Stein writes, “For anyone who has been a child or heard a story (most of us), these words stir a certain excitement. Something is about to happen—usually something with a reliable beginning, middle, and end, safely contained in a world apart from your own.”
2. On taking creative writing classes
The piece, “Why We Still Need Richard Hugo’s Defense of Creative Writing Classes” by Laura Lampton Scott explains to mentors, professors, and writers an essay by the poet Hugo House. Scott stresses House’s point that creative writing should still be taught despite doubts that the topic can be learned at all. This essay is inspiring – especially for new writers who are in doubt about their capacity to write – putting merit in that genuine impulse to write and the obsessions that drive them.

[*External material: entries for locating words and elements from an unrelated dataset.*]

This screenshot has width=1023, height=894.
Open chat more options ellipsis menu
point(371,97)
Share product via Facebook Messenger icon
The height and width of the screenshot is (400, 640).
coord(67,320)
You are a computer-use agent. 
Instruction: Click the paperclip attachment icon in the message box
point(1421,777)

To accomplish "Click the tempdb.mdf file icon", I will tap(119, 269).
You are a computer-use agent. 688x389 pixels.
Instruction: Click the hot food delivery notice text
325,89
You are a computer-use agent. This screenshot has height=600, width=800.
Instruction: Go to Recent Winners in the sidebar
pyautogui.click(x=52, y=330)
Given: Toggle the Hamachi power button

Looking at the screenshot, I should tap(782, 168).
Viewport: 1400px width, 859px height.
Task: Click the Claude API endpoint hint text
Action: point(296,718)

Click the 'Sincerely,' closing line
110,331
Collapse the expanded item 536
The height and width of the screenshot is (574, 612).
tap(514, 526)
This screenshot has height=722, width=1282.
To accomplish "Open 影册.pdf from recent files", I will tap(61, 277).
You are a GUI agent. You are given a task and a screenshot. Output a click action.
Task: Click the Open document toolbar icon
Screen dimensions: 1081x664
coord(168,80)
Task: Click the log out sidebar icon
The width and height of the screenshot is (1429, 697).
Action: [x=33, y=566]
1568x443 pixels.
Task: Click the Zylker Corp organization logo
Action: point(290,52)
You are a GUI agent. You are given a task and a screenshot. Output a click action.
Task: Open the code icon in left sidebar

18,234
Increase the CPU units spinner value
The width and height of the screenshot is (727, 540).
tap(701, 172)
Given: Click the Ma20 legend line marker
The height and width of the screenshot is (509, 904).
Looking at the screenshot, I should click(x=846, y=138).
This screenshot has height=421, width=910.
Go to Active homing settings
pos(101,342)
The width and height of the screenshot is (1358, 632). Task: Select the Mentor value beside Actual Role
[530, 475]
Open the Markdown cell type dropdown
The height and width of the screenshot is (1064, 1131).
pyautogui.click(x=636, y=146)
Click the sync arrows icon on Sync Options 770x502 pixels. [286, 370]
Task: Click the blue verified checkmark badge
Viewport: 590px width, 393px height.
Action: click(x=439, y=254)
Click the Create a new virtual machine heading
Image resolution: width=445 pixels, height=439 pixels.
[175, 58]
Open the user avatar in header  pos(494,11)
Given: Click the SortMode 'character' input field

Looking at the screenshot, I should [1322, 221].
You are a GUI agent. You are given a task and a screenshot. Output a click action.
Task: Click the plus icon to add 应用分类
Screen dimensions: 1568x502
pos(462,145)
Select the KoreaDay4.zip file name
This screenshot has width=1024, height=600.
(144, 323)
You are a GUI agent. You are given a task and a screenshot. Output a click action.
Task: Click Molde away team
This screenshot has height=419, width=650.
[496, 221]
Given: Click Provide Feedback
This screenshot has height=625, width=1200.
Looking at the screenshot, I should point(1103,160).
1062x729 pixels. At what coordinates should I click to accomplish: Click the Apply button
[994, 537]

Scott writes, “What else do we need to know: creative writing classes and mentors will always be needed; listen to your colleagues; read and write; don’t hide your ignorance; follow your obsessions (or as we might say now, 'nerd out'); try to be kind, if only because it will get your further; don’t pretend to know the answers; and if it’s in your power to give it to them, never deny anyone the experience of writing that one beautiful line.”
3. On getting secret stories and confessions
In the interview “Chuck Palahniuk: ‘You Can’t Just Be a Spectator,” we are invited into the insights of the writer of popular extreme novels like “Fight Club,” “Choke,” and “Lullaby.” Palahniuk expounds on his affinity for writing so much about sex and death, a surprisingly optimistic worldview, and living a life of stark contrast to his stories.
Palahnkiuk said, “I like it when you’re not getting stories from a publication or broadcast—those are stories that everyone will know—but you’re getting the secret stories that you can only get from individuals.”
4. On which quality dominates in writers
Maria Popova writes in her popular blog, Brain Pickings, of the insights of “Lolita” author Vladimir Nabokov on writing, reading, and the three qualities a great storyteller must have. She focused on how Nabokov sees good fiction stories formed out of deliberate deception and an imitation of what happens in nature or real life.
Popova writes, “Indeed, our capacity for self-delusion is one of the most inescapable fundamentals of the human condition, and nowhere do we engage it more willingly and more voraciously than in the art and artifice of storytelling.”
5. On writing for private audiences
Sometimes, writers are called on to create pieces either without the promise of publication or the outright agreement to never have it released in public. In the piece “Writing Books Very Few Will Read,” William Novak outlines the circumstances of writing for private audiences, the usual demands, and subjects involved.
Novak writes, “There’s some truth to the notion that a biography can bring a person back to life. Neither of these memorials has even been printed, let alone distributed. But to the families, they mean the world.”